Showing posts with label Heuchera. Show all posts
Showing posts with label Heuchera. Show all posts

Sunday, June 30, 2024


Shade-Loving Perennials for Your Garden




What I love about shade perennials: Their ability to provide long-term beauty and aesthetic value to darker garden spaces.  Shade perennials are also contributing to a more sustainable, low-maintenance, and worry-free garden. Here are my suggestions for tried plants that are thriving in my shaded part of the garden. 


Ligularia

This attractive perennial thrives in wet and shady environments, so it’s perfect for dark and medium to moist areas (or where you water regularly).  The underside of the leaves is magenta and the blooms are either yellow spikes or sunflower-like. 






Hostas

They tolerate heavy shade, especially the blue-green variety, but grow best in partial shade with some morning sun. The trick to keeping this leafy plant healthy is to keep the soil consistently moist.  Mix different colors and types for the best impressions.


Bleeding Heart

No matter if you choose the pink or white variety, Bleeding Hearts always lightens up shade spots in your garden and butterflies love these perennials. They grow well in half or full shade and well-drained moist soil.

• • • • •

- Tasks for this exercise -
**a.** In the post on shade-loving perennials, what color is the underside of the Ligularia leaves?
**b.** Quote the stretch of the shade-perennials post from "What I love" through "of the garden.".

• • • • •

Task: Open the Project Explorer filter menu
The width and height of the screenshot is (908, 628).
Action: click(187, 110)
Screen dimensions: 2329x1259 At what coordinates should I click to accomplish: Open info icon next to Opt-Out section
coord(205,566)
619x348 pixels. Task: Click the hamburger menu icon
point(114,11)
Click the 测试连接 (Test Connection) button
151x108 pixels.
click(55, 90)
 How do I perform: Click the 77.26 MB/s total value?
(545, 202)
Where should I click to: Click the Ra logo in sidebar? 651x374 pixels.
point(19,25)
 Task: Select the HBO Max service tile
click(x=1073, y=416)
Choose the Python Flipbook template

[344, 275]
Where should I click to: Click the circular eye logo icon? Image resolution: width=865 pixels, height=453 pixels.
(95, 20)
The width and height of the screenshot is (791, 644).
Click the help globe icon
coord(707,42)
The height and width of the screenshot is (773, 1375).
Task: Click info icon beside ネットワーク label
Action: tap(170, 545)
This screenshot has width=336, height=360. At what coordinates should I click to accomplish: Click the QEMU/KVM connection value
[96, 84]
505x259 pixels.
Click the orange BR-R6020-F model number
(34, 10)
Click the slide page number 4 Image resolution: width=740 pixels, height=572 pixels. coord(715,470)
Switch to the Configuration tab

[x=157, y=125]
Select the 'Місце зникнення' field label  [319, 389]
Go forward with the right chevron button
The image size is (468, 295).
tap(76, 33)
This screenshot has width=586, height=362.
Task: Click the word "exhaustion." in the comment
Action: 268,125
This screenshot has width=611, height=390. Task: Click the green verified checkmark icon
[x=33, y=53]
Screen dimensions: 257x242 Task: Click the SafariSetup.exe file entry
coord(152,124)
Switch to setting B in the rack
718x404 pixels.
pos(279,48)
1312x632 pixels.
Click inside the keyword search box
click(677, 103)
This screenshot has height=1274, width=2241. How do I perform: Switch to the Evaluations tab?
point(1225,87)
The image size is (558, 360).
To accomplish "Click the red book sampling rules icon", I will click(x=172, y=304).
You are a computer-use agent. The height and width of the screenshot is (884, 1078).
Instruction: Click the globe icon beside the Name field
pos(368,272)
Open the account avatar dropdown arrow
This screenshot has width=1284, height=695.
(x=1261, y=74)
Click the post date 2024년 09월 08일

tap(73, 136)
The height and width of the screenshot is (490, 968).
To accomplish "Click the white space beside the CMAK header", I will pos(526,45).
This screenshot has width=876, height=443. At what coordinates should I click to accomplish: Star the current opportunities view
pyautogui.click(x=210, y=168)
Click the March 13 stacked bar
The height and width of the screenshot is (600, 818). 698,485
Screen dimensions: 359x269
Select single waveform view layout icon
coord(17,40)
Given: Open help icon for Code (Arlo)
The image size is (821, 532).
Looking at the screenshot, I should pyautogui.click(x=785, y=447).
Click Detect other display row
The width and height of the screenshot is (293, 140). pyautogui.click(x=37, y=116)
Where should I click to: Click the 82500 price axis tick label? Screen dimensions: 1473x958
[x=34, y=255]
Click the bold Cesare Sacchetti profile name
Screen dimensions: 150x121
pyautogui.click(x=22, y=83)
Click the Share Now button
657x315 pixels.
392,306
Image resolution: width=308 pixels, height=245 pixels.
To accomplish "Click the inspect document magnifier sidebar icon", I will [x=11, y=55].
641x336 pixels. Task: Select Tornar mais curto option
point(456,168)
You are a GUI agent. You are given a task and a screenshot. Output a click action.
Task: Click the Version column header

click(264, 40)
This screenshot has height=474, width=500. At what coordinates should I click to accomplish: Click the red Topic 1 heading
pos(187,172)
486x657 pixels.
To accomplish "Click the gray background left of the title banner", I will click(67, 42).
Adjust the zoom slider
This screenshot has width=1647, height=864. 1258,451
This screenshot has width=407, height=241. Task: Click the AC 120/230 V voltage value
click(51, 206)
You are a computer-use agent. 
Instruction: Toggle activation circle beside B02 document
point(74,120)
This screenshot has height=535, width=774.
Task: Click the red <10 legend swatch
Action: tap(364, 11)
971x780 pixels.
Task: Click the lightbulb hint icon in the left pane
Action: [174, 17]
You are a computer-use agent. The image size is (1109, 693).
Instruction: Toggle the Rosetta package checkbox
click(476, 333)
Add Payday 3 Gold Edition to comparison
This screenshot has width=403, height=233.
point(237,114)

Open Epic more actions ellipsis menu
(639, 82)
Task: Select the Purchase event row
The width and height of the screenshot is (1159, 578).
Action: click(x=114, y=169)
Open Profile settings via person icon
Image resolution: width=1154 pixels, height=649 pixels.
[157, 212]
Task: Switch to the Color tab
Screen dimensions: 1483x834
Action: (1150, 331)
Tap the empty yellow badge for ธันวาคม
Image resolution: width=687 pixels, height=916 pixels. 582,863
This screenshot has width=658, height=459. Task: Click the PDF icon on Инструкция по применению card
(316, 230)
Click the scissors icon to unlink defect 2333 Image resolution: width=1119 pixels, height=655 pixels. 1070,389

• • • • •

- Correct answers -
**a.** Magenta.

**b.**
What I love about shade perennials: Their ability to provide long-term beauty and aesthetic value to darker garden spaces.  Shade perennials are also contributing to a more sustainable, low-maintenance, and worry-free garden. Here are my suggestions for tried plants that are thriving in my shaded part of the garden.